> [Extract]
========================

Taking On the Zombie Apocalypse
The zombie apocalypse has been an entertaining subject for my time on this earth. A lot of cinema and games have been released using an outbreak of flesh-munching corpses as the primary threat. Walking Dead extremely successful franchise now, so the idea really has become a genre in and of itself. From flops like Dead Island to successfully recurring series’ like Resident Evil, nothing comes close to the experience of bashing in an unnamed walking cadaver’s skull in. Dead Frontier was no different, although for many reasons this will not be my top contender for zombie carnage.
The gameplay of Dead Frontier makes sense; however, it rarely makes you feel your impending doom. DF starts off by allowing you to make some minor changes to your character, and to pick a class. The classes aren’t really balanced, not that it’s much of an issue; a lot of them seem to be designed around the idea of using them for RP reasons. Once sorted, you are dropped into the beginner town, with hints that you should go out into the danger zone of the inner city. Seems simple enough, although this is where the game takes a difficulty (and consequently a fun factor) drop. Ammo scarcity can be avoided by circle-strafing with melee weapons, and the same can be said for medical supplies. The zombies don’t provide much of a challenge once you learn the movements; however the game can still be fairly entertaining at times. More often than not I would simply agro a lot of zombies to give myself a bit more fun and intensity. I noticed food satiation is a factor in the game, but I never really reached terribly low levels while scavenging. The food system itself seems far less intense than say DayZ’s system. Dead Frontier certainly has some solid concepts to it, and their goals are pretty visible, but they just don’t seem to reach an extremely entertaining state of gameplay.

========================

> [Prompt]
Carry on the Dead Frontier review from its last sentence, keeping its voice and first-person perspective.

========================

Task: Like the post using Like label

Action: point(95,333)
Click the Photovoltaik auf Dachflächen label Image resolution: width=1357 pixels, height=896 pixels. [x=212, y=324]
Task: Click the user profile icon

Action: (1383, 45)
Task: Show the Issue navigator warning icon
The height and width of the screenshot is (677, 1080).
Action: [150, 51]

========================

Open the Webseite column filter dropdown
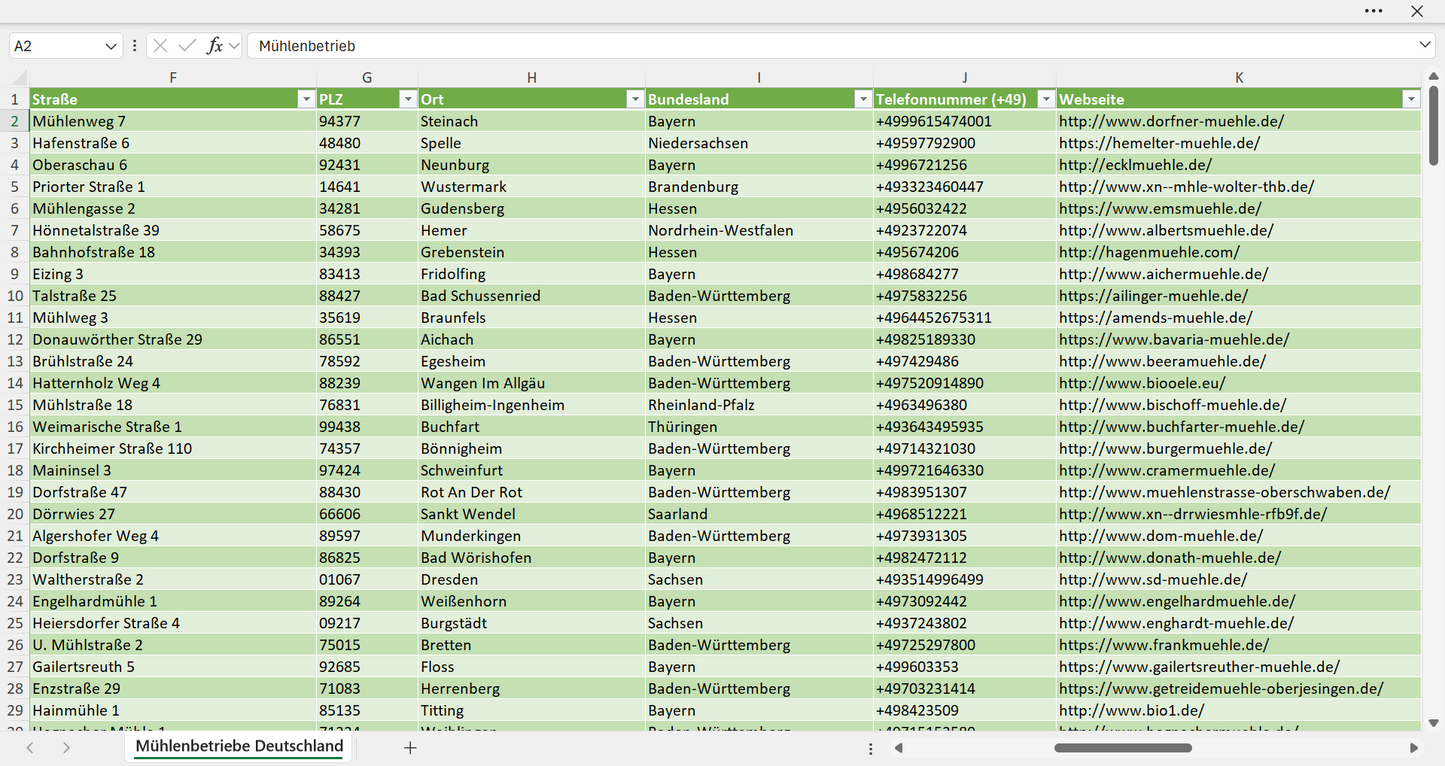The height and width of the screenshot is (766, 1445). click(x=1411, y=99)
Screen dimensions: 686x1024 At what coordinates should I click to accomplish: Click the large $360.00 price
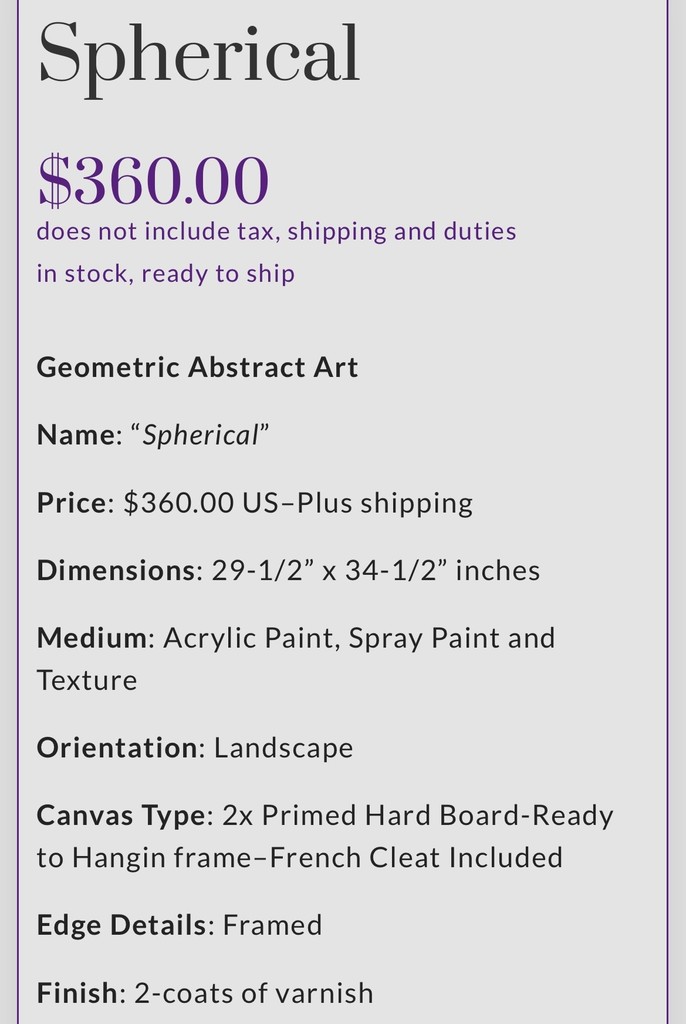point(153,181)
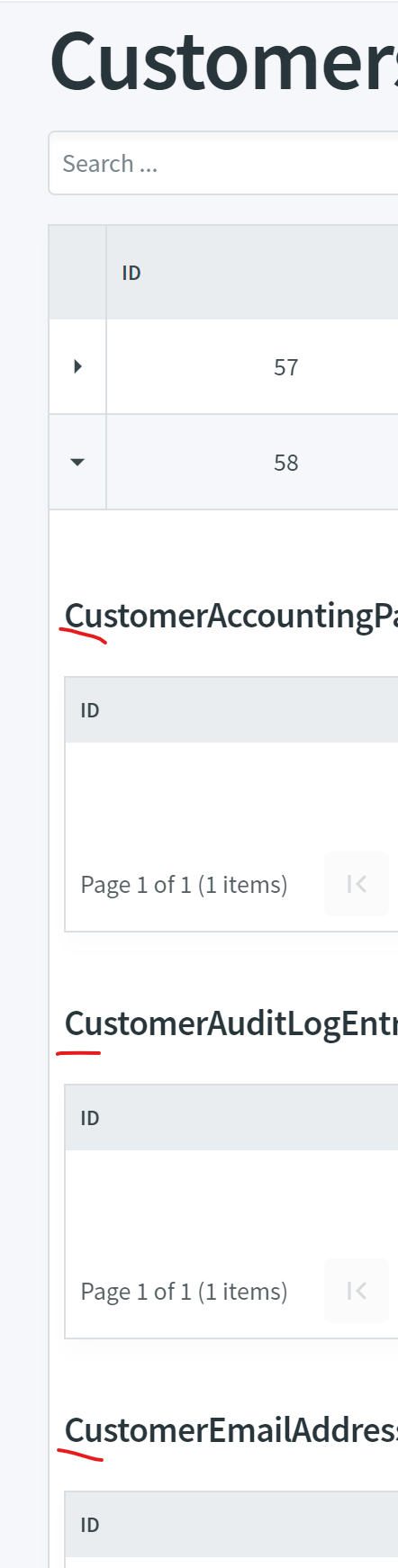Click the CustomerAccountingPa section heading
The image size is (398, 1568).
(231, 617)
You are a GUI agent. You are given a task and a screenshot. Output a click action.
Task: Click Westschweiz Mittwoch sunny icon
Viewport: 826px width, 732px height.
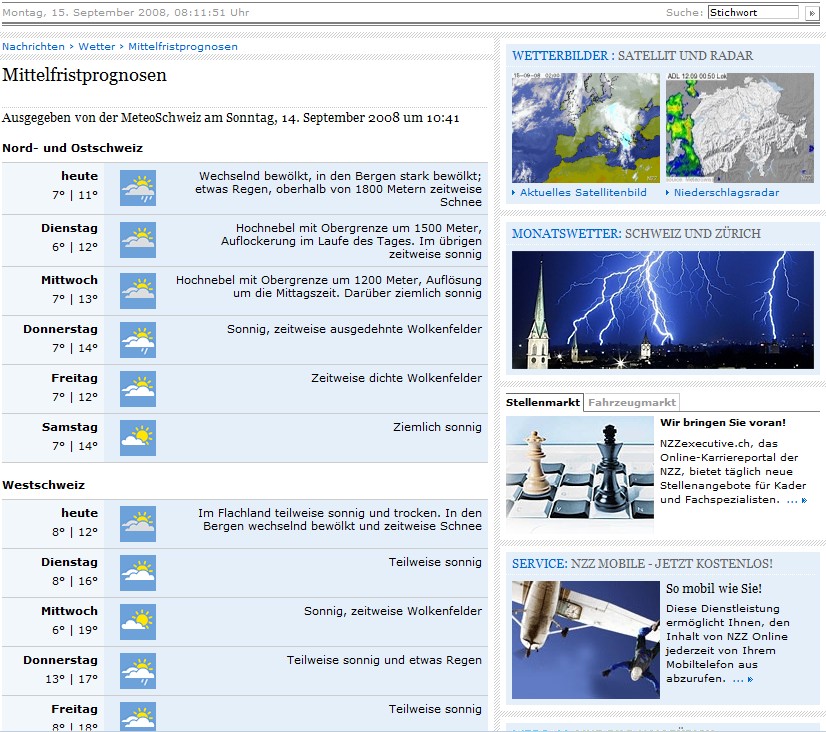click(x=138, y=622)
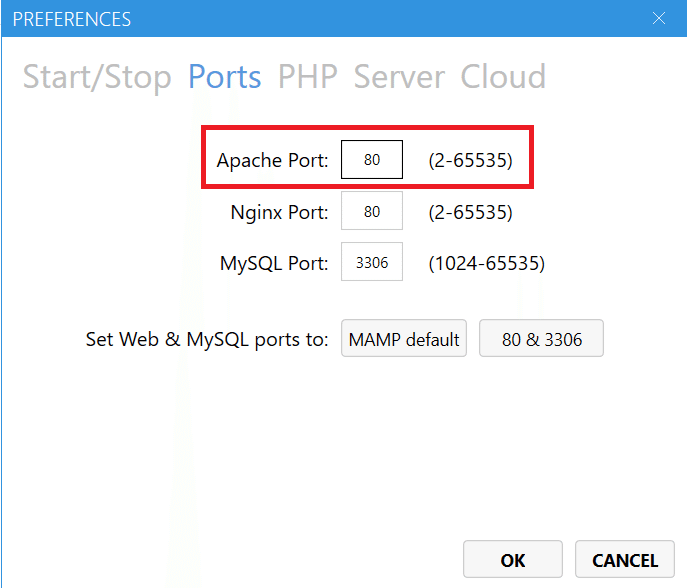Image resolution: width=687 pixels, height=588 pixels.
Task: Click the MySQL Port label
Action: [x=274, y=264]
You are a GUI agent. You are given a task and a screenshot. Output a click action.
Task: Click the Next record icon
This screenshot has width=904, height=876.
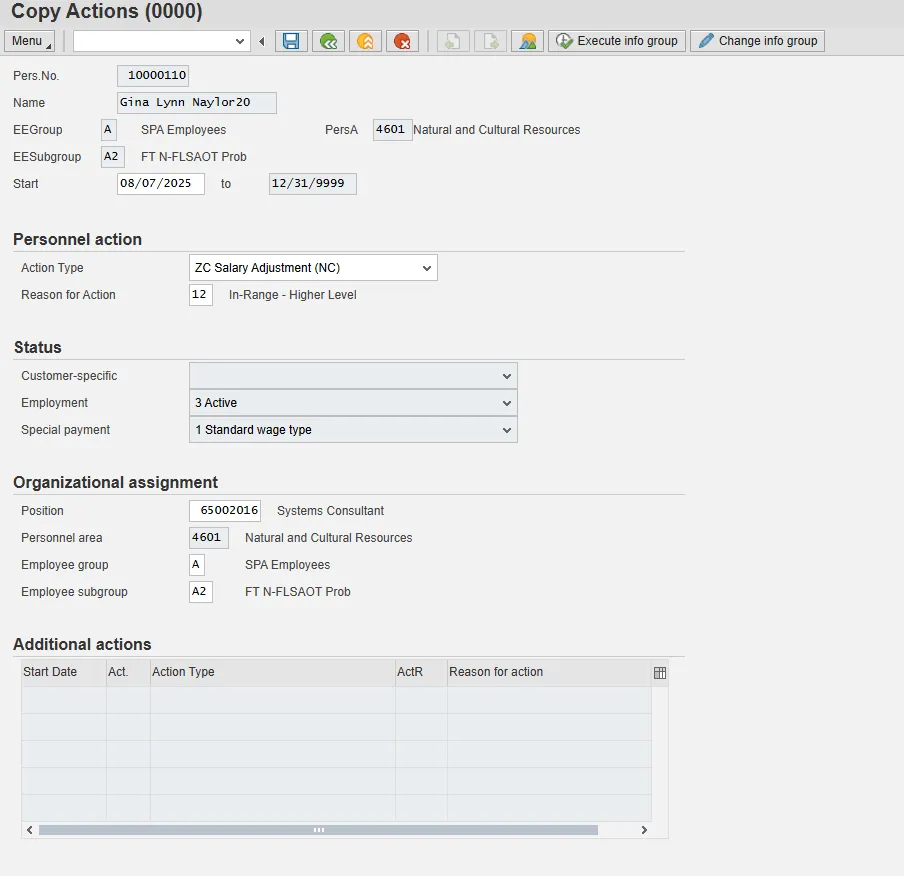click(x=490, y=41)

========================

> [Output of the task]
While certainly not comparable to say CryEngine games, the graphics, sound and animations are reasonably decent. A long time ago, Dead Frontier was not in 3D, but even then it was pretty good looking. Admittedly my expectations were not very high, but the aesthetics are done reasonably well and I was impressed. The interfaces were well produced and easy to understand, while sporting obvious zombie flare here and there. There are very simple physics in the game (this comes from a guy who accidently ‘kicked’ a trash can and got mauled because of it), some of which handle well. The corpses do not ragdoll about too much, and they don’t move once still. The game looks a lot older than it really is, but it functions well despite this.
Zombie survival has been somewhat of a hot subject as of late (I attribute it to the huge DayZ boom), so while Dead Frontier doesn’t stand out much on its own, one can see what they set out to accomplish and that there are multiple concepts brought together here. Top-Down is a nice touch -makes aim not such a huge factor-, and the ability to jump in with minimal registration or newbie zones is respectable and well appreciated.
I cannot really see myself playing this for very long, and the sentiment is shared among people I’ve asked. If it were a phone app, I could see myself playing this at otherwise boring times like waiting in line or on the toilet. However, I can’t very well carry my laptop and router box with me everywhere, so the practicality goes out the window. I can see what you wanted to do Jagged Blade, and while I did find it entertaining at times, the game is just not sticking.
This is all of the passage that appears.